5 current uses for vanadium flow batteries

  • Peak load management: balancing supply with demand in peak periods when local utility grids are unable to provide enough power, ultimately replacing natural gas peaker plants
  • Grid services: frequency regulation and voltage stabilisation to ensure the quality and reliability of power for consumers, including the prevention of black outs.
  • Facilitation of renewable energy use: store energy generated from wind and solar PV farms for use at any time of the day, supporting grid peak loads.
  • Back-up power supply: provide an alternative energy supply with black-start capabilities in the event of an emergency power outage.
  • Behind the meter services: support the integration of renewable energy sources in mini grids, which can operate “behind the meter” in places where power supply from the national transmission grid is irregular or does not reach. This will reduce the reliance on diesel-powered generators, which release harmful greenhouse gases and are subject to fluctuating oil prices.

Global vanadium flow battery deployments

Experts agree that largescale vanadium redox flow batteries will become increasingly cost-effective as demand grows and scale is achieved. There are several utility-scale VRFB batteries currently in development around the world.

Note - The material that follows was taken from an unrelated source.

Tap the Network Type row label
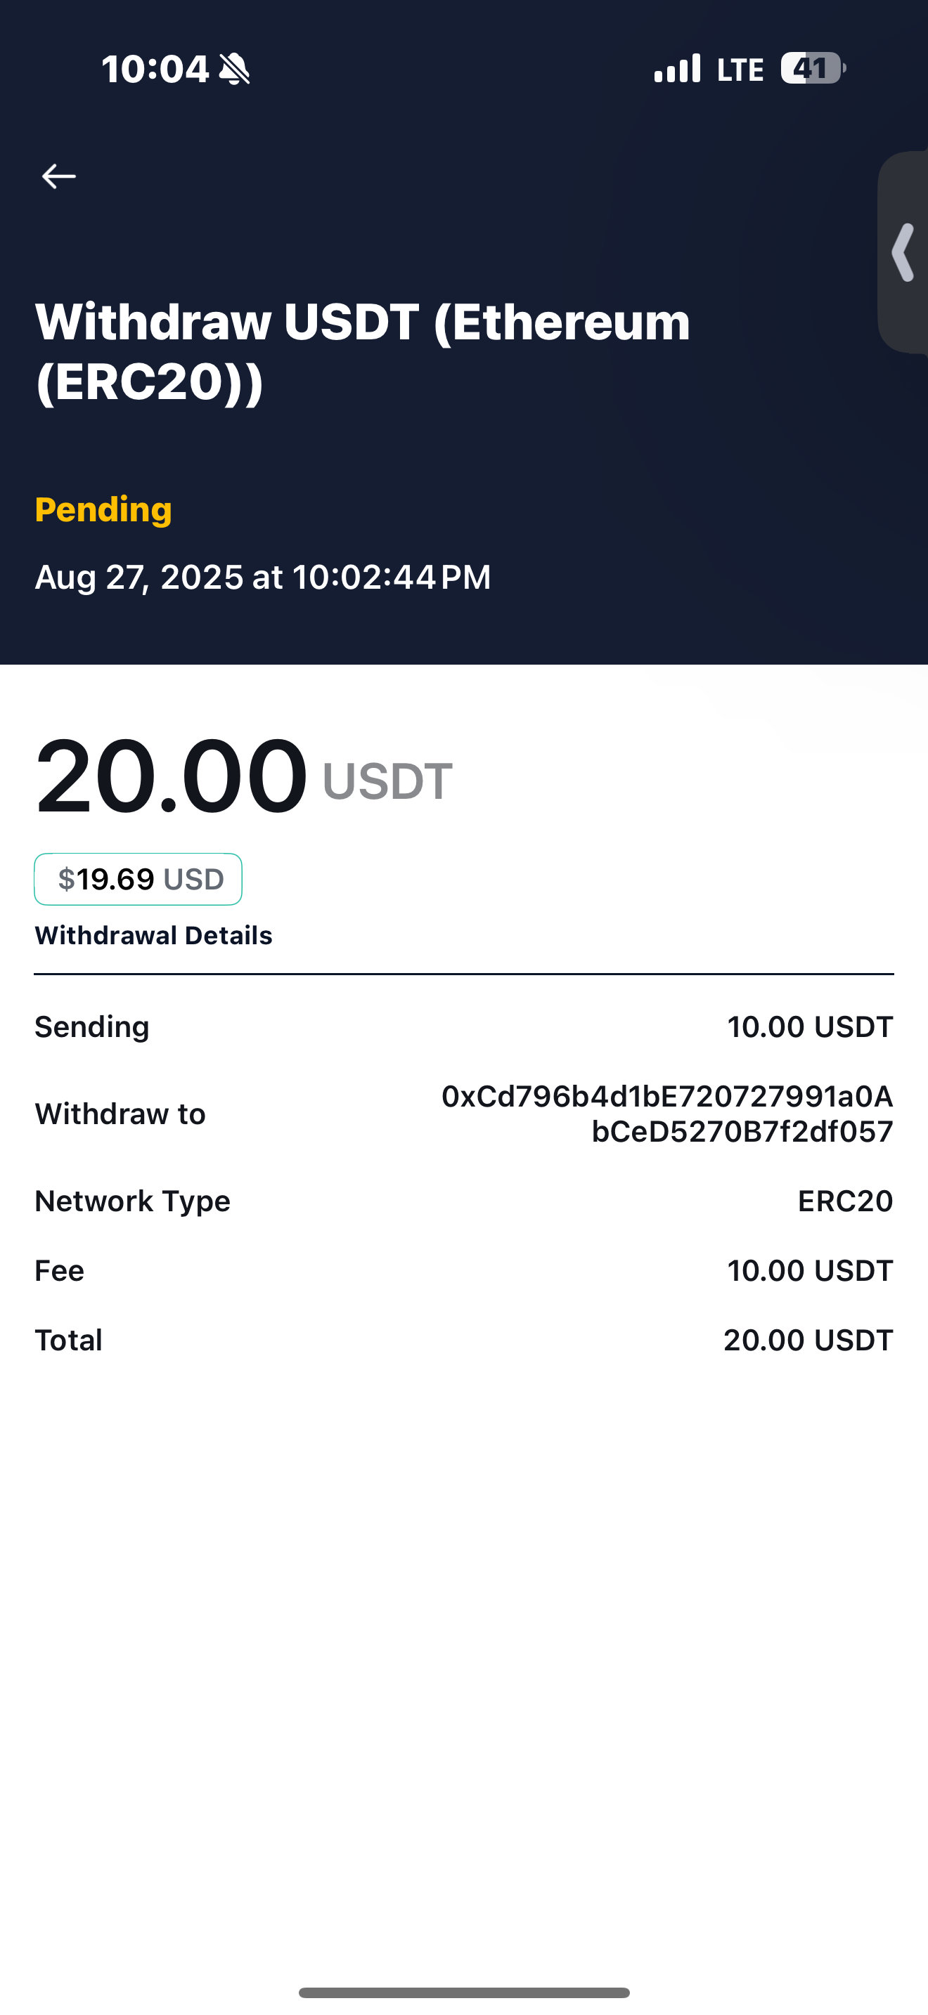Image resolution: width=928 pixels, height=2015 pixels. click(x=132, y=1201)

15 MW/60 MWh VRFB by Sumitomo Electric Industries in Hokkaido, Japan. Source: Cenelest.org


The largest VRFB system is installed at Hokkaido Electric Power Co’s Minami-Hayakita power substation in Hokkaido, Japan with a capacity of 15 MW (60 MWh) (Figure 4). The system increased the power station’s capacity for wind and solar by roughly 40 MW.

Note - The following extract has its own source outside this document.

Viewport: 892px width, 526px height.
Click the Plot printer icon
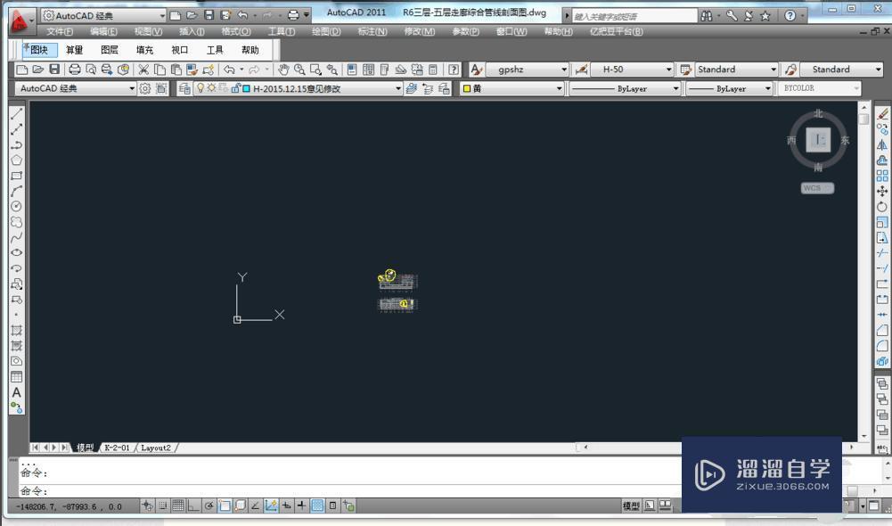tap(74, 69)
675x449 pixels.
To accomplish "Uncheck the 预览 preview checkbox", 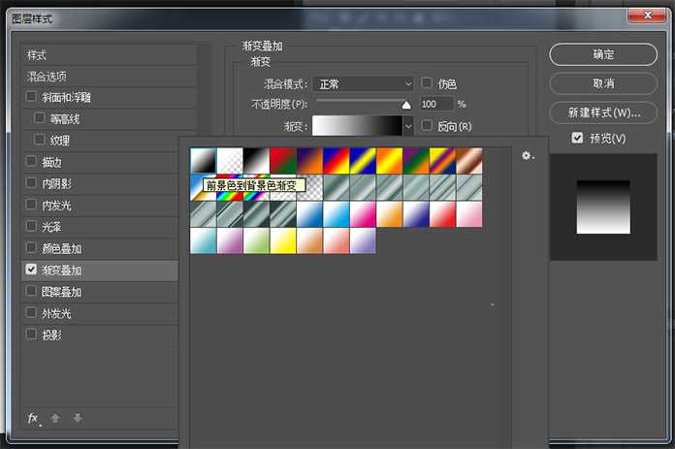I will point(577,138).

200 MW/800 MWh VRFB by Rongke Power Industries in Dalian Province, China. Source: Electrek.co


China’s Rongke Power Industries will take over the title of the largest VRFB in the world when its 200 MW (800 MWh) project in Dalian, China is completed (Figure 5). The system will provide power during demand periods, increase grid stability, and provide backup power in the event of an emergency. The plant is expected to shave roughly 8 per cent of Dalian’s peak load.

Back home in Australia Yadlamalka Energy is developing a 2 MW (8 MWh) VRFB to support a 6 MW solar PV array near Hawker, South Australia (Figure 6).

The project will be the first VRFB in the world to operate as a direct producer of electricity into the grid, with the objective to shift solar generation from the middle of the day to the evening peak period, every day. The project received $5.7 million of funding from the Australian Renewable Energy Agency and has completed engineering groundwork.

6 Solar PV array and 2 MW/8 MWh VRFB by Invinity Energy Systems in Hawker, South Australia. Source: Invinity Energy Systems



Key conclusions

  • Lithium-ion batteries are ideal for mobile energy storage systems and applications and will continue to play an important role in slowing climate change. But in terms of stationary applications at grid scale, there is more than one solution.
  • Vanadium redox flow batteries are a safe and effective choice for longer duration storage over 4 hours where energy is discharged every day, whilst li-ion batteries are more suited to store up to 4 hours of energy 50 times per year.
  • VRFBs are cost-effective, recyclable and non-flammable, eliminating the risk of dangerous events like the Tesla lithium-ion battery fire in Victoria this year. As demand for renewable energy grows, demand for VRFBs will grow, lowering costs and facilitating a safe and effective path to net zero carbon emissions as we approach 2050.